A closer inspection of both use cases reveals considerable synergies: existing methods can be transferred accordingly, and new methods can be applied to both domains.

This project aims at designing and testing a workflow that integrates graphs with multimodal embeddings in a simulated environment. Based on the above-mentioned problems of complex reasoning, many approaches for tasks such as planning and retrieval use graphs, more specifically knowledge graphs. A further component for physical planning is needed in the form of geometrical deep learning embedded in a neural graph to account in the inference with different multi-modal constraints.

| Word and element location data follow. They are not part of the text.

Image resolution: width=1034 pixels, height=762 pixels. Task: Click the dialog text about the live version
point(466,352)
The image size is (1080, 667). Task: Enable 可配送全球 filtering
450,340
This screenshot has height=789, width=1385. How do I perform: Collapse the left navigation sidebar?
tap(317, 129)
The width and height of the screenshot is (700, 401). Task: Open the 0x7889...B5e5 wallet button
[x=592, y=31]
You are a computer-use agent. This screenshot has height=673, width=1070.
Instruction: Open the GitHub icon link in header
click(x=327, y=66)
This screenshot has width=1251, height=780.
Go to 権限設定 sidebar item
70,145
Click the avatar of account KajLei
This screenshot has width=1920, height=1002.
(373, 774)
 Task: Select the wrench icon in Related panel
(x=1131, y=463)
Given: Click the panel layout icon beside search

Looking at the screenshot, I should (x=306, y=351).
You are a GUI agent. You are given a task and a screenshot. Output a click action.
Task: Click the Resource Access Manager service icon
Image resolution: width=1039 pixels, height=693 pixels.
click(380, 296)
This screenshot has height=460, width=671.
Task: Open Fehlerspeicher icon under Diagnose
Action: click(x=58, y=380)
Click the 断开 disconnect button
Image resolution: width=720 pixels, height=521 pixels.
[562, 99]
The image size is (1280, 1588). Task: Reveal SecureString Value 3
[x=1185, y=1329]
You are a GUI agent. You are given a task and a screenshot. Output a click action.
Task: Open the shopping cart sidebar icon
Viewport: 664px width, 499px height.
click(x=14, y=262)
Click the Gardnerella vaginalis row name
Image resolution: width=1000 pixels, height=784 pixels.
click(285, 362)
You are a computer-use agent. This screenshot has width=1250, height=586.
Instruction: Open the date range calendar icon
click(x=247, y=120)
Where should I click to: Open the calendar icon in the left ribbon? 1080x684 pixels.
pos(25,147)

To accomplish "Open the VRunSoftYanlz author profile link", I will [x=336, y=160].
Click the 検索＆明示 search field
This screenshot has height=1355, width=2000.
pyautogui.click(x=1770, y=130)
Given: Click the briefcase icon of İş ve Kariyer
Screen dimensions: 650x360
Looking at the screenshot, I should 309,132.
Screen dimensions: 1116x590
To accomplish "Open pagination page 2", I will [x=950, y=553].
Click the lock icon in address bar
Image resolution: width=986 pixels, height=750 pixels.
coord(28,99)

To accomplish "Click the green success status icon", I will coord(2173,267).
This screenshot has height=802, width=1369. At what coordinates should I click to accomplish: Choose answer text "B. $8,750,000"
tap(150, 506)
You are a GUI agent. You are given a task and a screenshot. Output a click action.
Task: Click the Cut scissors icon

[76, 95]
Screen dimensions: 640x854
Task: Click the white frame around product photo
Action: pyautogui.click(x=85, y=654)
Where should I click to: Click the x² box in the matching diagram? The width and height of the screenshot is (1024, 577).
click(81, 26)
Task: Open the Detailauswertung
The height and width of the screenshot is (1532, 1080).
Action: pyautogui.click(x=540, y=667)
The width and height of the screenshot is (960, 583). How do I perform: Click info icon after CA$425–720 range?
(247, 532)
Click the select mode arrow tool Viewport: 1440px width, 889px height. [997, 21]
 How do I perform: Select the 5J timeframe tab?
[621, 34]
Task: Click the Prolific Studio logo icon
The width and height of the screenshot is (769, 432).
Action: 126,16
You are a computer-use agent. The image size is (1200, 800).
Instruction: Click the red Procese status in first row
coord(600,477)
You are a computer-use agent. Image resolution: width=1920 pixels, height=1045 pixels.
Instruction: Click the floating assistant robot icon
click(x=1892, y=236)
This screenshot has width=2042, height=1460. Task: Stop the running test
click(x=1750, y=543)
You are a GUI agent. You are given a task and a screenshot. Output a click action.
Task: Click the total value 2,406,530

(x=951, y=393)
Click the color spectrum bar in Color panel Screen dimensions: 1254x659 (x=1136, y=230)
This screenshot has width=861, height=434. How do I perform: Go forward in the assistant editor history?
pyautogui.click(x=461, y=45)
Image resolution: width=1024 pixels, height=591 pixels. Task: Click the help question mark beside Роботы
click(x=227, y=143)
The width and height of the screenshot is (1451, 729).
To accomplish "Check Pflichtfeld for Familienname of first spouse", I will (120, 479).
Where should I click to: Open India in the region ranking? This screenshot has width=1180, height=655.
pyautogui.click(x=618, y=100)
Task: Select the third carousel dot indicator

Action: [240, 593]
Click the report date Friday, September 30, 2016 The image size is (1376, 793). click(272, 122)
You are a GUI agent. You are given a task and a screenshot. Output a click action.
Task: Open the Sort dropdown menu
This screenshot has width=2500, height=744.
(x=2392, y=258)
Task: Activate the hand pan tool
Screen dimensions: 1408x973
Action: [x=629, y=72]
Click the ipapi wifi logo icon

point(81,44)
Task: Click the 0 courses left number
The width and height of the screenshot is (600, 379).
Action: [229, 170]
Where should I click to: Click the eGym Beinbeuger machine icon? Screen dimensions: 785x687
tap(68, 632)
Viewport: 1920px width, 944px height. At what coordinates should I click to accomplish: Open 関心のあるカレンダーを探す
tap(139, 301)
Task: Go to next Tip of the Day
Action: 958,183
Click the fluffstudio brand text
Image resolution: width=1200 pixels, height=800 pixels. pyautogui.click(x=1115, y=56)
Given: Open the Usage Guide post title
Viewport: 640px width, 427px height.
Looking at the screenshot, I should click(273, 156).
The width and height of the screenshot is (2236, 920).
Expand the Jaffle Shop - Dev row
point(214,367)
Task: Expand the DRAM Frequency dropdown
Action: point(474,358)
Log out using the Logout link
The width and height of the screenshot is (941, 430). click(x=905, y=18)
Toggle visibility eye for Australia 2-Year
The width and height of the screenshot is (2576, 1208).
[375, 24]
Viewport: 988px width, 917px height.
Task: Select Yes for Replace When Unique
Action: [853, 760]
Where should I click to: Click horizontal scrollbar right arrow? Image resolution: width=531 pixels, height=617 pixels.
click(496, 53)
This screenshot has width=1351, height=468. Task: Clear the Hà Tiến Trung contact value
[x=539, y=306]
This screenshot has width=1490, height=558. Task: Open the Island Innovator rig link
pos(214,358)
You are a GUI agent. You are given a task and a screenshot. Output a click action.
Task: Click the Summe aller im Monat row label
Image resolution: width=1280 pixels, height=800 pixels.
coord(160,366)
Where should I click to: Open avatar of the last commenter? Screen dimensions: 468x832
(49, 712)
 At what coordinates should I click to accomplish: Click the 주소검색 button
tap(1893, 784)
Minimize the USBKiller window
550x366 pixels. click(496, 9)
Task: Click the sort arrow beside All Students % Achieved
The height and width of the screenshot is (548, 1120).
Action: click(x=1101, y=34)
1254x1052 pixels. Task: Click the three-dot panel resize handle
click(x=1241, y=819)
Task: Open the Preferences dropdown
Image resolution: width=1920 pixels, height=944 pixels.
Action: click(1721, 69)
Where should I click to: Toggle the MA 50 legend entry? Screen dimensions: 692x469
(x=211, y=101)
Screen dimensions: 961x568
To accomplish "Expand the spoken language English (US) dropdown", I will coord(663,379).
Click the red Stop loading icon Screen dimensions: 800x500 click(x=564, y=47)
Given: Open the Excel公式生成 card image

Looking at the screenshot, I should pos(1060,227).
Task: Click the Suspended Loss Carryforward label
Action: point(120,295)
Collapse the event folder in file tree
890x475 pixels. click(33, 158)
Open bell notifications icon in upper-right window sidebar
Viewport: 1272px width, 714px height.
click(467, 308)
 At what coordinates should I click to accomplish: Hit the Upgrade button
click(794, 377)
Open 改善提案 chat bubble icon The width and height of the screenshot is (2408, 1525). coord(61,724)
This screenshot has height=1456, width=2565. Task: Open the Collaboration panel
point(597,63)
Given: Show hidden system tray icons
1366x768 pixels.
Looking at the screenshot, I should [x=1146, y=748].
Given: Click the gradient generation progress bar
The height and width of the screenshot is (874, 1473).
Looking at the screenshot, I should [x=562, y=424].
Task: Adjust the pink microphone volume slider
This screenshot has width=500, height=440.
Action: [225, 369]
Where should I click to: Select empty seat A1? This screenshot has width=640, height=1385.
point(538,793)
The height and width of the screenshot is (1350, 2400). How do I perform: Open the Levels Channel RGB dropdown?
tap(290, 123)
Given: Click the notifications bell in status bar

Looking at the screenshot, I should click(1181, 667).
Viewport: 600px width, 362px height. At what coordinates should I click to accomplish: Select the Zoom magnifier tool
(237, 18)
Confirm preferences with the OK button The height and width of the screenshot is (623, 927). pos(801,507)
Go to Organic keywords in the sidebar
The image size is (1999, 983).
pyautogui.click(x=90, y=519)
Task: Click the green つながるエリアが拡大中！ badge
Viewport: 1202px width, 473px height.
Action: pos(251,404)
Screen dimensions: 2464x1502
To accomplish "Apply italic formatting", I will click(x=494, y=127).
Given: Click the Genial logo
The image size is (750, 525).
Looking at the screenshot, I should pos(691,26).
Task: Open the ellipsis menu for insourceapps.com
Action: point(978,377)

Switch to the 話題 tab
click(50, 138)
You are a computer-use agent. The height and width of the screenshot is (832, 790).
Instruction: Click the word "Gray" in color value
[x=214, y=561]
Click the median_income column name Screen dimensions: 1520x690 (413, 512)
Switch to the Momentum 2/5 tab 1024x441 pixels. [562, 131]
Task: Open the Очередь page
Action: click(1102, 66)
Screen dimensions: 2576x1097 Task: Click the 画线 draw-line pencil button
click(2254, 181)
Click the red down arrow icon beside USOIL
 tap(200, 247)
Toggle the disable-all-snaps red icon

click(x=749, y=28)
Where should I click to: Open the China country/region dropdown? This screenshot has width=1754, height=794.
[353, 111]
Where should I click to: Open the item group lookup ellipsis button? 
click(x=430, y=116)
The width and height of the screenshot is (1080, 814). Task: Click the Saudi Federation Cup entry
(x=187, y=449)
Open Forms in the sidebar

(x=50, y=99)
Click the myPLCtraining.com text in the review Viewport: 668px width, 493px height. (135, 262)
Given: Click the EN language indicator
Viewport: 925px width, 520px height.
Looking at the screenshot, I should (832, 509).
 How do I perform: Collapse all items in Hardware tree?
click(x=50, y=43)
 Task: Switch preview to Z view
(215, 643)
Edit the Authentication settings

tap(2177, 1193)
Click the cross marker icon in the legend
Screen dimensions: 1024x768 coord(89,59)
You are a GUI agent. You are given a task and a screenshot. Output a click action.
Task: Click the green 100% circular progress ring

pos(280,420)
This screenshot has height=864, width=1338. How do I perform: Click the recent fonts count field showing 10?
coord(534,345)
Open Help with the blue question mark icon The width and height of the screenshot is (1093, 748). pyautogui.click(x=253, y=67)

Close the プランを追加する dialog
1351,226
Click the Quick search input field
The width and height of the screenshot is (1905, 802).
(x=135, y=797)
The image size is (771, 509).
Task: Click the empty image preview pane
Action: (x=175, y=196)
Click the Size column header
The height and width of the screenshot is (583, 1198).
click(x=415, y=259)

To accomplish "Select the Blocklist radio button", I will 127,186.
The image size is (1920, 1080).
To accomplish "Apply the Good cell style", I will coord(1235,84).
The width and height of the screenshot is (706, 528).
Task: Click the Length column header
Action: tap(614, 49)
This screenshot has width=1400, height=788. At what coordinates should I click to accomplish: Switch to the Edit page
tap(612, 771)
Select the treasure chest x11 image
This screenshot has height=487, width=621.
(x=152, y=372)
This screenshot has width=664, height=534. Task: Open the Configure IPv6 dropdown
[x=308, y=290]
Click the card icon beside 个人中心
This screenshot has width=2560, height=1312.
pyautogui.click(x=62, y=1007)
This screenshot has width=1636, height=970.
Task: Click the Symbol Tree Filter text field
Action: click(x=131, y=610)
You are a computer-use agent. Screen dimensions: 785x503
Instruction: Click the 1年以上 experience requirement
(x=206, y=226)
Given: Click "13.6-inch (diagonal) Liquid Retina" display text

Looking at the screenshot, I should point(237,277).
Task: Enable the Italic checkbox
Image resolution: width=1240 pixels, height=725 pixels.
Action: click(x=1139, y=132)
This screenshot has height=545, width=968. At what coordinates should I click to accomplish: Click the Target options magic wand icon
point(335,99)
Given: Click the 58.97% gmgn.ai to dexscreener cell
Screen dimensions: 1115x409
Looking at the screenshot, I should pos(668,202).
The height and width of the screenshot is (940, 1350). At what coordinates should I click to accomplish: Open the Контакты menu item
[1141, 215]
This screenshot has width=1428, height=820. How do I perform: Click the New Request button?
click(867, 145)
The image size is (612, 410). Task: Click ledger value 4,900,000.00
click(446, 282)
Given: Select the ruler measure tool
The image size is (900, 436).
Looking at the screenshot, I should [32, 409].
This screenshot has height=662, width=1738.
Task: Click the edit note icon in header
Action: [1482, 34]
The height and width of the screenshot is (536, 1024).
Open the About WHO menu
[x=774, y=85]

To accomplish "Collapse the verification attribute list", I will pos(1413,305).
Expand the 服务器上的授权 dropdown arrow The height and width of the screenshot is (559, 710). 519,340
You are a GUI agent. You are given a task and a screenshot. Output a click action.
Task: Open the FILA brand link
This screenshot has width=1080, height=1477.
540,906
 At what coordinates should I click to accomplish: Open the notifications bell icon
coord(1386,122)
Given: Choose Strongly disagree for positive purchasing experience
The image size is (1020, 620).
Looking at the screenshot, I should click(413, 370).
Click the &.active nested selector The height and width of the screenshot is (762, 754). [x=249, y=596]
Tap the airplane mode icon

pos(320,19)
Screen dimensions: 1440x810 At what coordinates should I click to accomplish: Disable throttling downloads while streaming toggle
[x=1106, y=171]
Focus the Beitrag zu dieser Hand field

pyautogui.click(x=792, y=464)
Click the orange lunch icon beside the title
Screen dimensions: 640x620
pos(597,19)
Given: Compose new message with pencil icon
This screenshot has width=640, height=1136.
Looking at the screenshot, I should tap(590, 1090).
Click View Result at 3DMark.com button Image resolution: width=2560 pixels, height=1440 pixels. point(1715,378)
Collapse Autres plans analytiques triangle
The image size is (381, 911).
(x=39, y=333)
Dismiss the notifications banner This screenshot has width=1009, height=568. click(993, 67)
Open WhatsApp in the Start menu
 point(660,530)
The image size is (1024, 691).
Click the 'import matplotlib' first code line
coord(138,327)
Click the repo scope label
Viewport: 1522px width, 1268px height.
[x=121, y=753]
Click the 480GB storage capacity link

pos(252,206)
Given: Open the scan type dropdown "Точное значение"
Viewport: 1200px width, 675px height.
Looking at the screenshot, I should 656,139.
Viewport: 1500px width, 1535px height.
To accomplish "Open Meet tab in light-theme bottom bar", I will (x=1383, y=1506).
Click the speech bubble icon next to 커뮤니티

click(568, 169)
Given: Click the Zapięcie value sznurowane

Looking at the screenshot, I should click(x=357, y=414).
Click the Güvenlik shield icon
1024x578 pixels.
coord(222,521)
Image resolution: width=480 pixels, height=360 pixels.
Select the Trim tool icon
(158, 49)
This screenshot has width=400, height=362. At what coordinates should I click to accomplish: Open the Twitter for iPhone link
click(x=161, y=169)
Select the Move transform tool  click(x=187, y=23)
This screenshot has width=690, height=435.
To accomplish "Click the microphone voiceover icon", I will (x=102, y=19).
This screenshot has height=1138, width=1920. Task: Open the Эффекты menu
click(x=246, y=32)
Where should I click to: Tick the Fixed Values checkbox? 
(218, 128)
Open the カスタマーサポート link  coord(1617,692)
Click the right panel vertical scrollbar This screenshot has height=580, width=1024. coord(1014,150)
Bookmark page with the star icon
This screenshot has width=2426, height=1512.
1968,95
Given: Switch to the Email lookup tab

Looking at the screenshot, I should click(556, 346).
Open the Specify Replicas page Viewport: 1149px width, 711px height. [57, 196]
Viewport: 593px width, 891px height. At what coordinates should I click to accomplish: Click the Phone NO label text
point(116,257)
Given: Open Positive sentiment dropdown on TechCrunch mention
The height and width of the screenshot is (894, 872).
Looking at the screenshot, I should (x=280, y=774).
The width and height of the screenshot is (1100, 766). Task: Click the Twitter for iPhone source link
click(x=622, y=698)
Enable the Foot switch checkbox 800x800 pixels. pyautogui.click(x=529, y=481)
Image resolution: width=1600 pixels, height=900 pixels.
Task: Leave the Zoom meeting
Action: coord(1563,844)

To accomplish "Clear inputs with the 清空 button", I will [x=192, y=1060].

This can solve many problems in robotics, such as giving functional semantics to pixels assigned to objects, e.g. so that we can infer if the represented object is graspable or movable. In use case 1, using a graph would allow creating a digital twin model, namely a simulated environment, and allow verifying that the next selected action leads to the desired outcome and the plan toward the goals, before moving any real parts. For example, when a robot lifts the cup, it needs to plan with functional and physical constraints, like weight and temperature.

Research Questions:

• RQ1: What knowledge and representations can be effectively transferred from robotics tasks and scene segmentation to EDA, and what adaptations are necessary to account for domain-specific requirements?
• RQ2: How can CAD models be efficiently transformed into neural GBR, capturing hierarchical relationships between elements and sub-elements using graphs and sub-graphs (C1 & C2)?
• RQ3: How can the GPF multi-modal embedding graph partitioning and retrieval be realized (C2)?
• RQ4: How can the analysis of the simulations be automatized to further improve the planned action/design, enhancing the final planning (C3)?